■ **What the task asks**: Copy out exactly the stretch of the listing below that begins at the line containing "Click the Replication" and ends at the line containing "Given: Open the Call", and copy nothing outside it.

■ **Data under study**:

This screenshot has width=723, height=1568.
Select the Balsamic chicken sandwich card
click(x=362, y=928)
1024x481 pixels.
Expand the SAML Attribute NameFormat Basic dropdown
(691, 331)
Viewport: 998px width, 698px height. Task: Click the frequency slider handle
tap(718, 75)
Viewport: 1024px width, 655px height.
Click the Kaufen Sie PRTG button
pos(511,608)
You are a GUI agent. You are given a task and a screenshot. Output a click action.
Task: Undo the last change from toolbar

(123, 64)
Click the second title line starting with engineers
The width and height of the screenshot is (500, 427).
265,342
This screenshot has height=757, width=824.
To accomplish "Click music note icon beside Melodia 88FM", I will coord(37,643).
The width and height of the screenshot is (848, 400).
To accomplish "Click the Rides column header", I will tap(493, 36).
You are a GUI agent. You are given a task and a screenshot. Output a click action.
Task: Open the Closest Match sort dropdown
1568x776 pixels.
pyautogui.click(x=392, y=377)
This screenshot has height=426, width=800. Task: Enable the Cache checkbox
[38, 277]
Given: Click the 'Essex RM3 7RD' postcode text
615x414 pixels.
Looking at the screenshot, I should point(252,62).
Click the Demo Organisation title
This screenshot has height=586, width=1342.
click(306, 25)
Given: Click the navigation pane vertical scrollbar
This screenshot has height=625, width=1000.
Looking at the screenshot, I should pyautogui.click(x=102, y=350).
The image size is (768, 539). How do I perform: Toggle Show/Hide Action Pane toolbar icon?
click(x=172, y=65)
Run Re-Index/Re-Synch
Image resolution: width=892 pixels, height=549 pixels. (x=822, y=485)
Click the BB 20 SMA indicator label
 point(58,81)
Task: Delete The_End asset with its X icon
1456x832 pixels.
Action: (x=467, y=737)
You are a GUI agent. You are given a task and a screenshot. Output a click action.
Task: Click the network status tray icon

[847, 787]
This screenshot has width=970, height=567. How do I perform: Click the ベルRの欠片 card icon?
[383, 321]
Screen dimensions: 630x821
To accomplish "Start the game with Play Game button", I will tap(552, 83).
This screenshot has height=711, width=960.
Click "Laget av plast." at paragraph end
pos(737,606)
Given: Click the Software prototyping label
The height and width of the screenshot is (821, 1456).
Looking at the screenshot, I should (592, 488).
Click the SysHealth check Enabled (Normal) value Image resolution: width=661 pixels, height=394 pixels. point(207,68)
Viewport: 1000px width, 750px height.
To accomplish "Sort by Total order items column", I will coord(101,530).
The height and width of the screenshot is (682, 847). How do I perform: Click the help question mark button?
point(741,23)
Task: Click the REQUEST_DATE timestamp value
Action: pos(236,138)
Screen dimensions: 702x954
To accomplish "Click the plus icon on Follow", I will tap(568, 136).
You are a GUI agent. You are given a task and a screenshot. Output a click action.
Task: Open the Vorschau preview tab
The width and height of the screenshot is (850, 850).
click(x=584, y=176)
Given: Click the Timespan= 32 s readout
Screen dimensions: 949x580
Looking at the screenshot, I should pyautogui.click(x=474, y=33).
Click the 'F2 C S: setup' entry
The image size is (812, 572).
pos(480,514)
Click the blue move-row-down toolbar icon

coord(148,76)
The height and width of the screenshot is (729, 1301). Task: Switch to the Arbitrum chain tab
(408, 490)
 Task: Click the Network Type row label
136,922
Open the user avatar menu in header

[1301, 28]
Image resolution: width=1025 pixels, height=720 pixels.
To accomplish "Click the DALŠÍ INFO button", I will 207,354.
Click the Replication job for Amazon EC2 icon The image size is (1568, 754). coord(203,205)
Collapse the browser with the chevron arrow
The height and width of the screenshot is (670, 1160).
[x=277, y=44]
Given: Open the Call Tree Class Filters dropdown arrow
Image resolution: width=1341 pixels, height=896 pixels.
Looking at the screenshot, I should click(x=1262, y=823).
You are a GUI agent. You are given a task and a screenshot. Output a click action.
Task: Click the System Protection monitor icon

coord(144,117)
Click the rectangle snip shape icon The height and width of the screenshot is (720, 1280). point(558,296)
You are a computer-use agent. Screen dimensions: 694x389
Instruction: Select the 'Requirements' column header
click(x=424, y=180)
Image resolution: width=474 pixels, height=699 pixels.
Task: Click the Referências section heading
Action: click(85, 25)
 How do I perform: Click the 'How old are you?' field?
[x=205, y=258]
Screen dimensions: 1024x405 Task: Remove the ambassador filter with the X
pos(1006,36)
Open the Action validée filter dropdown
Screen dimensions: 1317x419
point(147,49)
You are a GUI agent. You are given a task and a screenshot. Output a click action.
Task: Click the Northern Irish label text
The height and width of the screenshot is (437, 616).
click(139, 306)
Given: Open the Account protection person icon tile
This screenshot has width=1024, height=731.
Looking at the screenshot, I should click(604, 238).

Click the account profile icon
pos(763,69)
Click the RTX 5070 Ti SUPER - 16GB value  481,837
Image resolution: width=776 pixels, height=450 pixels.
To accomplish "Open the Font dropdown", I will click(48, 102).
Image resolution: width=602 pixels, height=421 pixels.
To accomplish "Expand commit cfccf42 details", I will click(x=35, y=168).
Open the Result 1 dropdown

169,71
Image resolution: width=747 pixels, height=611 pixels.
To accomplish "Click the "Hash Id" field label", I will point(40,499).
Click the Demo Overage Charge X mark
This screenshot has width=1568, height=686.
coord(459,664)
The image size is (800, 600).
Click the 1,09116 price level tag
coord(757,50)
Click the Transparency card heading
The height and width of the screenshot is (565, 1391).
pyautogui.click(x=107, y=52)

■ **Completed task**:
Click the Replication job for Amazon EC2 icon The image size is (1568, 754). coord(203,205)
Collapse the browser with the chevron arrow
The height and width of the screenshot is (670, 1160).
[x=277, y=44]
Given: Open the Call Tree Class Filters dropdown arrow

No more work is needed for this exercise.